KRS-One speaks in a dialogue with inner city youth, city councilors- Chuck Turner and Felix Arroyo, and other members of the community about the state of hip hop and some of the issues facing the culture specific to Boston. The gathering of positive hip-hop acts brought out some 30,000 to City Hall Plaza.

"Hip-Hop is a Political Tool.”
–as stated by City councilor at large, Felix Arroyo,
at the Hip-Hop Peace and Unity Lecture.

"My face was on the ground of New York City. I was
like any other homeless man you would pass in the
street.... If all you got is air, use it. If all you
got is speech, use it!"
These words came from a man that still refers to
himself as homeless, when in physical reality being far from
it, as one of the great grandpops of hip hop, "the one
they call KRS!” This was only one of many easily
disclosed self-proclamations of KRS-One’s in his
discussion with Boston youth and community members at
the Hip-Hop Peace and Unity Lecture.
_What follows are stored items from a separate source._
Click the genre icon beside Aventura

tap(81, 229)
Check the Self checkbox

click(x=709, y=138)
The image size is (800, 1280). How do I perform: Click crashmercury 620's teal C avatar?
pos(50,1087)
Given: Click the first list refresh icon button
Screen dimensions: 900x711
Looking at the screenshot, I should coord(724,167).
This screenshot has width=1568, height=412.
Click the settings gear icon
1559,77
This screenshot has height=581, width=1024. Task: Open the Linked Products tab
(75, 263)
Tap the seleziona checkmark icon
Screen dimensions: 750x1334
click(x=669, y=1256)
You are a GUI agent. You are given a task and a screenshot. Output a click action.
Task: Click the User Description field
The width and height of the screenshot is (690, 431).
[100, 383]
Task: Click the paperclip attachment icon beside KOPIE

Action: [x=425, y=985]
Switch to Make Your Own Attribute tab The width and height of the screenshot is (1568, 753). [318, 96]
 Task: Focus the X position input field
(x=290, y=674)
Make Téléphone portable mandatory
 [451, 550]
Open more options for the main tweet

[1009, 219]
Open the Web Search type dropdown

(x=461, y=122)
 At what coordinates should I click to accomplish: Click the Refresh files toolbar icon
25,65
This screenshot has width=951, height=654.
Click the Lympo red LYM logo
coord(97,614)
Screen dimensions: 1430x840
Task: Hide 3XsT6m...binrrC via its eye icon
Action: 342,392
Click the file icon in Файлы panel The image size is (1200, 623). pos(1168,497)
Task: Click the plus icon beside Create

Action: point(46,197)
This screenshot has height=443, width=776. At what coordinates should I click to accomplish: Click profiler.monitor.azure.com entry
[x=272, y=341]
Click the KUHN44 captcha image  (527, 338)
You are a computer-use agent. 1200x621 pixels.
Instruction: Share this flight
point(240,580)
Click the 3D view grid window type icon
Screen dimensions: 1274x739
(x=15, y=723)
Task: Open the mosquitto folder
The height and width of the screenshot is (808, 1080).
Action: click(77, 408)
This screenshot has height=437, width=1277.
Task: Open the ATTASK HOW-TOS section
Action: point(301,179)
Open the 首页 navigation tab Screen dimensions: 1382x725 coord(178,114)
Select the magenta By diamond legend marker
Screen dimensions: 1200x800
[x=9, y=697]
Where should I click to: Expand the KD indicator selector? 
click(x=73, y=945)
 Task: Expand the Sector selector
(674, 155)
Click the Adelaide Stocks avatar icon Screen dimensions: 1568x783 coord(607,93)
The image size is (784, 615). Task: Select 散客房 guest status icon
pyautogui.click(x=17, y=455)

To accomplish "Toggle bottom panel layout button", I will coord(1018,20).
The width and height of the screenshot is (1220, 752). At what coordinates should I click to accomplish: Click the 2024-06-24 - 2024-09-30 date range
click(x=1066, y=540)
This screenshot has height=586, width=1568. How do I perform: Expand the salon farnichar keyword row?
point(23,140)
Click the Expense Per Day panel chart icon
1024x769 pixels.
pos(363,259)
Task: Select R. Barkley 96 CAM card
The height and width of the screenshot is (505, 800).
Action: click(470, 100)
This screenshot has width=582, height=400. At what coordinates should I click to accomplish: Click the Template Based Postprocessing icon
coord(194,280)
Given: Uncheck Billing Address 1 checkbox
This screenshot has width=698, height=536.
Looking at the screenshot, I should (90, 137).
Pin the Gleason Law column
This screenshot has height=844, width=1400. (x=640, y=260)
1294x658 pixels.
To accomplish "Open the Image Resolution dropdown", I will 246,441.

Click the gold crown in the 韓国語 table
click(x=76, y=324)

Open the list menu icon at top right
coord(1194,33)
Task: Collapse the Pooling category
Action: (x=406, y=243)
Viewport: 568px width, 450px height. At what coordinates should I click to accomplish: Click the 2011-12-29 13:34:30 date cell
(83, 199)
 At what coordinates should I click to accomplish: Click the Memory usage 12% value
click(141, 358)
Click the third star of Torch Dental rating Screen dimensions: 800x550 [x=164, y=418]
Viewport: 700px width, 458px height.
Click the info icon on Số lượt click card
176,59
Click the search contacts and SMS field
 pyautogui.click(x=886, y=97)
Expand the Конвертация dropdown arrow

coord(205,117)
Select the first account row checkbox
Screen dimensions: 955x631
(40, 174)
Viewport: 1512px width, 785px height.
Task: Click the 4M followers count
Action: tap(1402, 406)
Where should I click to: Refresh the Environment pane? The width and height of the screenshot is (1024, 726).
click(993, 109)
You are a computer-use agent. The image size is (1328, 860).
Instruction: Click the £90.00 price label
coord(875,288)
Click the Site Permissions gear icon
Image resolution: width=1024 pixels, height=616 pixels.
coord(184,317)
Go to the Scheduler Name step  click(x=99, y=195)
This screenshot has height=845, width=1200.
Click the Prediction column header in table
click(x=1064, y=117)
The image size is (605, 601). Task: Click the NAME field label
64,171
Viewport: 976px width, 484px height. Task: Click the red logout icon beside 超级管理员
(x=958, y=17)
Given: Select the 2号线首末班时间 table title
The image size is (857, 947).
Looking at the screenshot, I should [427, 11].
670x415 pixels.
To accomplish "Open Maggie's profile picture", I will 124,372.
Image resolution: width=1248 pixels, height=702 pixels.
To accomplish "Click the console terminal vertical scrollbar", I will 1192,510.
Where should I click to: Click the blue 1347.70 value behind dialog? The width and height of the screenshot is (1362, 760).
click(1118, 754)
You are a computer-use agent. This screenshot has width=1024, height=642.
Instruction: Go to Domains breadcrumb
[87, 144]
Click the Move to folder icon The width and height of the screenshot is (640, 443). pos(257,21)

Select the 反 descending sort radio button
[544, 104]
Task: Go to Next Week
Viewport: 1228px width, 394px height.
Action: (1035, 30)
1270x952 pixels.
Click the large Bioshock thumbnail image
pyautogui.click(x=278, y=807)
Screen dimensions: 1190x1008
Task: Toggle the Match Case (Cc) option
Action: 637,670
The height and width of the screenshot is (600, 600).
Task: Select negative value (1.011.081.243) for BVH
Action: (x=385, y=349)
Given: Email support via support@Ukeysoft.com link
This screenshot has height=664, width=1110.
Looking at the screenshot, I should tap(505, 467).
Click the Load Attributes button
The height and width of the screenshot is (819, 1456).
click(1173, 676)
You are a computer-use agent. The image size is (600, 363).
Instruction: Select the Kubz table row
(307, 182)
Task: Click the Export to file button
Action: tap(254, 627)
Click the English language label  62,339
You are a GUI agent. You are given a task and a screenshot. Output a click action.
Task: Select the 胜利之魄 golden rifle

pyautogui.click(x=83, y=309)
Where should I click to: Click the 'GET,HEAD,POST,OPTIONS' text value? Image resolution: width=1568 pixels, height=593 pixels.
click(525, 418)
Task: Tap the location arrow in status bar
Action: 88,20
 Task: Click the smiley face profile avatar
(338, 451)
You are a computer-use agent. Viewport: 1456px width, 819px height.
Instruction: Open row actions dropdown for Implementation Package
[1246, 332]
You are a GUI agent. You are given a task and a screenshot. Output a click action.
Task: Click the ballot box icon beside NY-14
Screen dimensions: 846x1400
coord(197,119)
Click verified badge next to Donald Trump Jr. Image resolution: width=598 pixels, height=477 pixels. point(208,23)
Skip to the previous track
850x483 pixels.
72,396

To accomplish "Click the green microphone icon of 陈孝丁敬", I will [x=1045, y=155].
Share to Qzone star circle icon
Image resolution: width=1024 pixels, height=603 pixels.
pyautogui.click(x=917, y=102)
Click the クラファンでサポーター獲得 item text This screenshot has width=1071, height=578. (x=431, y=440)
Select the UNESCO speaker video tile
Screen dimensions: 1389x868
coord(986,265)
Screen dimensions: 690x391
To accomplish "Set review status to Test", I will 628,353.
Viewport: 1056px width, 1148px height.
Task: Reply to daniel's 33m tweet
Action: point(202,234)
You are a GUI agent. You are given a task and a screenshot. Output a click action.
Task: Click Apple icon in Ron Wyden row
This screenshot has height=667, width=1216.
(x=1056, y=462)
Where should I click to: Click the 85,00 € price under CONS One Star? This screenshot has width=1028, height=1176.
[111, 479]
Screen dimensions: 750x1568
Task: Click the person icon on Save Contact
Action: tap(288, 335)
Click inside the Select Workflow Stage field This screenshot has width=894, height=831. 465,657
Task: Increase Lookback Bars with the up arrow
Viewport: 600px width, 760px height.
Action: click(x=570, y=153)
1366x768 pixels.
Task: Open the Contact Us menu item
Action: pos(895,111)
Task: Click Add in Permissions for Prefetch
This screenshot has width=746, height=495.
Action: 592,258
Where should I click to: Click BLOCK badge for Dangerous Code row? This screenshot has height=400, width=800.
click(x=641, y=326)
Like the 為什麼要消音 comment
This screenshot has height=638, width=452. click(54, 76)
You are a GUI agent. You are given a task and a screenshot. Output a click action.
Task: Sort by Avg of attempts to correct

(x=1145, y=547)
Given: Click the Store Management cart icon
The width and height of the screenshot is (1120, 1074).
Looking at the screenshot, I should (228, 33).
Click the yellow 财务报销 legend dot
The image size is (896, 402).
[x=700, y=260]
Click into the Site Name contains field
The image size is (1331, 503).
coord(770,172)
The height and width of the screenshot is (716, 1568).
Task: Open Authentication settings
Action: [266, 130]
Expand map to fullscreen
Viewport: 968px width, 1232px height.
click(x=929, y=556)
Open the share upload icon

KRS participated
in the lecture at upon what I like to call, his
"enlightening pilgrimage" to Boston, a part of the
first annual Hip-Hop Peace & Unity Fest this past
18th-19th of July.
KRS-One -originally coming from his graffiti tag-
Knowledge Reigns Supreme Over Nearly Every One, or
otherwise referred to as Kris Parker when paying his
taxes, arose in the late 80's with rhymes that tried
to re-invent positivity in the culture, talking about
issues such as the importance of educating oneself and
safe sex. He was one of the first to be critical of
the system in early tunes, such as 1988's "Stop the
Violence"::
"They paid missiles, my family's eating gristle
then they get upset when the press blows the whistle
Of course the main profiles are kept low
you temper with some jobs, now the press is controlled
Not only newspapers, but every single station
you only get to hear the president is on vacation
But ehrm, stay calm, there's no need for alarm
You say "go back" to your mom, and you're off to Vietnam
You shoot to kill, come back and you're a veteran
but how many veterans are out there pedaling?
There's no telling, 'cause they continue selling
As quiet as it's kept, I won't go into depth
You can talk about Nigeria, people used to laugh at ya.
Now I take a look, I say 'USA for Africa'?!"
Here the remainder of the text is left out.